As I’ve grown older, I’ve noticed that a cynicism has crept into my thought and words. I’m not as positive as I used to be. I tend to dwell upon what I consider wrong with the world rather than what could be. When I debate with myself about the state of my soul, I realize that my logical and defensive self prefers to think that I now have a mature and realistic perspective on life, but nagging at me is the thought that it is not so much that I have gained a new perspective as it is that I have lost something.
I have lost my innocence. I wish I could find it again, but how can I reacquire what I had as a child? And is it reasonable to believe that an adult can recover his or her innocence? Isn’t innocence something precious that every adult loses as the years go by?
Children are innocent. Because they are young, they have not experienced the pain and suffering that comes as life is lived, but there are children who have experienced more trauma and horror than many adults. Although they are young, they have lost their innocence. Innocence is not lost because of the march of time. We lose our grasp on it because we are engaged in hand to hand combat with life’s challenges.
The real casualty of this struggle is our genuine selves. We feel pain, we suffer, and then we try to protect ourselves. We don’t ever want to hurt again. We no longer embrace life with outstretched arms. We fold them over our chests and watch and wait. We are hesitant when once we were curious, bold, and daring. The authentic self stands in the shadows, and a false image that looks like us takes its place and tries to live our lives, but because it is not genuine, it feels a sense of loss. This is what has happened to me. I’ve lost my innocence, but the real casualty was my genuine self.
I think that being innocent is being genuine. At first children are genuine. What you see is what you get. This genuineness is the source of their innocence. To be innocent is to live an authentic life. It is to suffer and to feel pain, but to continue to bring from the shadows who we really are. Neither time nor circumstance causes us to lose our innocence. It is our choice to hide who we are that causes the innocence to flee. To be ever innocent is to have experienced the difficulties of human experience and to have remained curious, bold, and daring.
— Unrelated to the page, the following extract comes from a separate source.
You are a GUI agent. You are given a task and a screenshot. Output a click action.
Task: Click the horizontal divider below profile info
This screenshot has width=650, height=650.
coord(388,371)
When we lose our innocence, we hide our true selves from the world. We erect a tough facade that puts distance between us and others or that says we will not be hurt again. Another self emerges, a false one, whose purpose is protection from life rather than the living of life. To recover our innocence is to rediscover our genuine selves. It is to become vulnerable again as we were when we were children. It is to be burned by the flame of the candle, but to return after our tears are wiped away to examine the flame more closely. It is to move closer and feel the heat, and finally to flick our finger quickly through the flame and smile because we know the nature of the fire.
The truth is there is no protection from life. The innocence that is the lack of experience is not true innocence. True innocence is being true to ourselves and willing to return to flick our finger through the flame.
The next time you find yourself trying to protect yourself from some experience, look around you and you will find that your true self is in retreat. Call the one from the shadows and ask it to assume its place as the liver of your life, and it will bring with it innocence.